The FDA has issued a complete response letter (CRL) to Rocket Pharmaceuticals’ marnetegragene autotemcel (RP-L201), to be marketed under the name Kresladi, for the potential treatment of leukocyte adhesion deficiency-I (LAD-I) due to a request for more Chemistry Manufacturing and Controls information to complete its review.

2. REGENXBIO Set to Evaluate Duchenne Muscular Dystrophy Gene Therapy RGX-202 in Patients Aged 1 to 3 Years Old

REGENXBIO has begun enrolling participants for a new cohort of younger patients in the phase 1/2 AFFINITY DUCHENNE clinical trial (NCT05693142), which is evaluating RGX-202, an investigational adeno-associated virus (AAV) vector-based gene therapy, for the treatment of Duchenne muscular dystrophy (DMD).

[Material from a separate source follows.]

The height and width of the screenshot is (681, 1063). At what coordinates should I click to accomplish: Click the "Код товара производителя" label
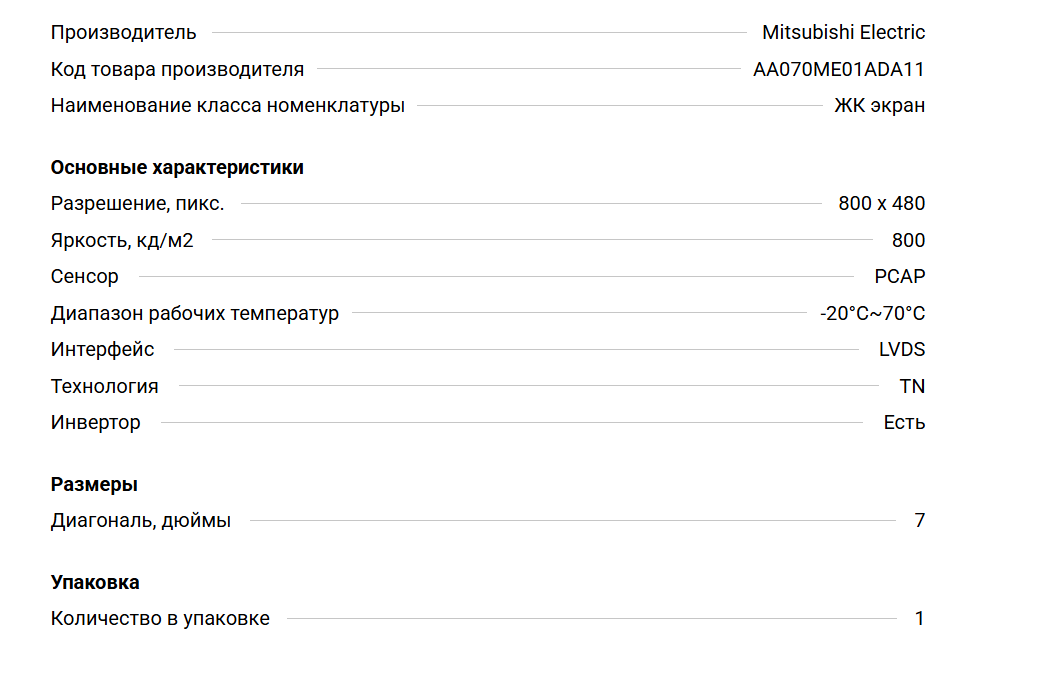177,69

3. Lyell’s ROR1-Targeted CAR-T LYL797 Attains 60% Clinical Benefit Rate at High Dose Level in Phase 1 Solid Tumor Trial

Notably, 1 patient treated in the trial died of respiratory failure, but it is not clear whether the death was related to LYL797.

4. Cartesian Therapeutics’ mRNA CAR-T Descartes-08 Continues to Show Efficacy in Phase 2b Myasthenia Gravis Trial

Cartesian also announced that the first patient has been dosed in a separate clinical trial evaluating the chimeric antigen receptor T-cell (CAR-T) therapy in systematic lupus erythematosus.

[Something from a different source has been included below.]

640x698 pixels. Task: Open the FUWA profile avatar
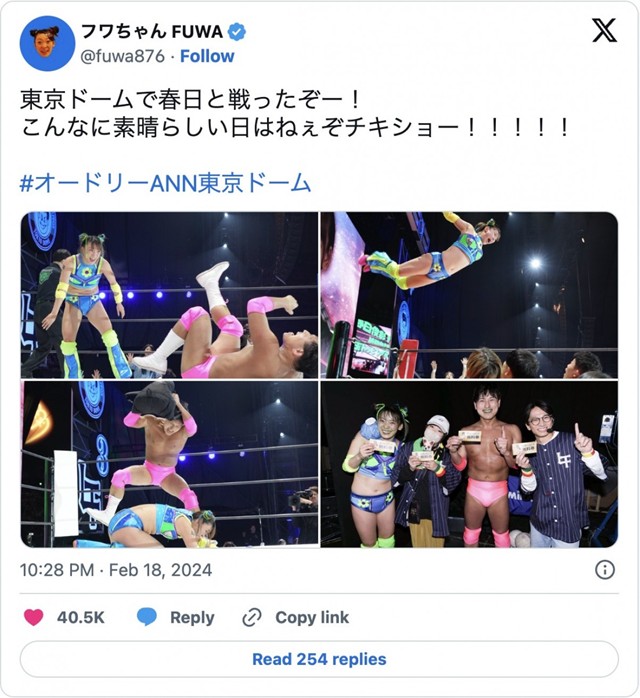[48, 44]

5. Novo Nordisk Snags Hemophilia Program and Gene Editing Tech Rights From 2seventy bio

Novo Nordisk has agreed to purchase 2seventy bio’s hemophilia A program and rights to the company’s megaTAL in vivo gene editing technology, excepting the technology's use for oncology and gene editing of immune cells for the treatment of autoimmune diseases. 2seventy bio noted that the sale, potentially worth up to $40 million, will allow it to further focus its efforts on the development of its multiple myeloma CAR-T idecabtagene vicleucel.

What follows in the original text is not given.